Tidak bisa dipungkiri dari 11 televisi nasional di Indonesia selain TVRI yang negeri, lainnya milik swasta seperti milik Grup MNC (RCTI, MNC, dan Global TV), Trans Corp.(Trans TV dan Trans 7), Bakrie (ANTV dan TV One), Elang Mahkota Teknologi (SCTV dan Indosiar), Media Indonesia (Metro TV) telah banyak berjasa bagi komunikasi saluran dan hiburan kepada masyarakat sejak kran televisi swasta dibuka pada akhir tahun 1980an, era RCTI dengan menggunakan dekoder pada 1989.
Namun tidak bisa dihindari juga monopoli siaran televisi oleh "hanya" 10 stasiun televisi memnnculkan tayangan monoton pada jam-jam utama tanpa mempedulikan apakah tayangan itu mempunyai nilai edukasi atau budaya yang mendukung cita-cita bangsa ini yang terdapat dalam Pembukaan UUD 45, ikut serta dalam mencerdaskan bangsa dan melestarikan kebudayaan nasional.
Laporan rating terakhir banyak program lokal yang kurang memperhatikan aspek itu justru mendapatkan peringkat terbaik, apalagi program dari negeri seberang juga mendapatkan peringkat teratas yang tidak jauh beda. Lantas apakah ini memang sengaja didisain atau dirancang pihak televisi untuk "mencerdaskan" penonton Indonesia. Bisa ya dan bisa tidak. Ya kalau tujuannya memang hanya aspek uang semata, secara investasi padat modal dalam pendirian televisi tidak kecil dan kembali dalam jangka waktu yang lama. Tidak , bila memang persaingan program televisi yang ada memaksa pihak televisi harus memutar otak agar memenangkan persaingan head to head dengan program lain pada jam tayang utama (prime time).

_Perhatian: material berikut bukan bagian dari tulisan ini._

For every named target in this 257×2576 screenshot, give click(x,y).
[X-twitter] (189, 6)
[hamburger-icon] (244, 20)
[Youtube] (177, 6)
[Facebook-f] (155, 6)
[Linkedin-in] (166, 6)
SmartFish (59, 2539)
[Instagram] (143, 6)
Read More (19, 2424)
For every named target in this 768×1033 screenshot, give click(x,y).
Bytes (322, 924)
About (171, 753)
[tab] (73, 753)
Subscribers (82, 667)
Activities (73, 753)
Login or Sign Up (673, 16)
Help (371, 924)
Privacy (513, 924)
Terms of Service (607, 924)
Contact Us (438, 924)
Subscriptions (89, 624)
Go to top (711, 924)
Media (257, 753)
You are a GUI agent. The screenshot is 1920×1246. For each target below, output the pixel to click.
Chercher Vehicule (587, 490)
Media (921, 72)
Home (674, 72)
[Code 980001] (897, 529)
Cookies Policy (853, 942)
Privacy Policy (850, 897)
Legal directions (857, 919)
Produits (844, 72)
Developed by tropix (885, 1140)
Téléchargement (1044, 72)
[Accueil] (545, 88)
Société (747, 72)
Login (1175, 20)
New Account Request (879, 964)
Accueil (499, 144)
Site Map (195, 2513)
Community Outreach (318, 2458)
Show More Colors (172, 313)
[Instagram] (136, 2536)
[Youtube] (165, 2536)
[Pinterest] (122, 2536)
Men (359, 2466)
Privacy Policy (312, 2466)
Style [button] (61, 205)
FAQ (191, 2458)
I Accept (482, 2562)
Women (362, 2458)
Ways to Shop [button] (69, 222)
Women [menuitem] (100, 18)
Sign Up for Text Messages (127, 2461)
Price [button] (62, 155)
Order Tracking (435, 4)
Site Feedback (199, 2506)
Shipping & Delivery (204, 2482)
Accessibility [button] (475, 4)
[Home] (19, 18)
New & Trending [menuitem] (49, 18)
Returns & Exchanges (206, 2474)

Lantas pertanyaannya, sama ketika orang membully Raffi Ahmad dan Trans TV dalam siaran langsung pernikahannya yang lebih dari 10 jam, apakah saluran Trans TV milik Raffi, milik Trans, atau milik publik/rakyat? Kan ijin televisi nasional atas ijin DPR yang mewakili rakyat, kok sekarang dijadikan tambang cari uang pemiliknya? Berapa nilai edukasi dari tayangan tersebut? Sebenarnya hal ini sama juga dengan siaran langsung sepak bola yang bukan partai utamanya (klub besar bertanding)? Apakah benar penontonnya memang penggemar sepak bola atau judi bola dan apakah ada nilai edukasi dan pengaruh positifnya kepada prestasi PSSI?
Sebagai Presiden RI ke 7 , sejak lama Jokowi mengedepankan Revolusi Mental, lantas apakah ini bisa jadi objek yang diarah oleh ajakan tadi? Bisa dan musti bisa dong. Jokowi diharapkan banyak orang kreatif negeri ini tidak hanya musik, film, animasi, kerajinan dll, tapi juga insan televisi untuk mengubah paradigma kehadiran televisi secara nasional yang mampu mengembangkan banyak sumber daya manusia karya anak bangsa. Lantas caranya?
Kita tetap mendukung kehadiran 11 televisi nasional itu, tapi mereka juga harus mendukung energi dan masa depan banyak orang kreatif-khususnya pertelevisian dengan memberikan kesempatan banyak bagi mereka untuk unjuk gigi bukan unjuk keluhan karena rindu order. Masak dari siaran 18-24 jam sehari tidak bisa memberikan 1 jam perhari siaran untuk PH kreatif dalam memberikan programnya? Masa sih program televisi hanya milik PH terkenal tertentu yang katanya dekat dengan pejabat stasiun televisinya-awas KPK? Selain itu juga bila memang akan melakukan revolusi mental masa Stasiun Televisi besar tidak bisa bergandengan tangan dengan pihak PH kecil misal diikutsertakan dalam program tertentu, tender yang adil, mungkin juga pelatihan dan permodalan (maksudnya bayar program yang dibelinya tidak lama-lama).
Dengan salah satu cara diatas dan banyak varian lainnya kelak yang akan ditemukan, stasiun-stasiun televisi nasional tidak hanya jadi menara gading dan jadi etalase selebritis-selebritis terkenal tanpa kepekaan kepada para kreatif yang lahir dari masyarakat penontonnya. Ayo Indonesia! Ini Aksiku, Mana Aksimu?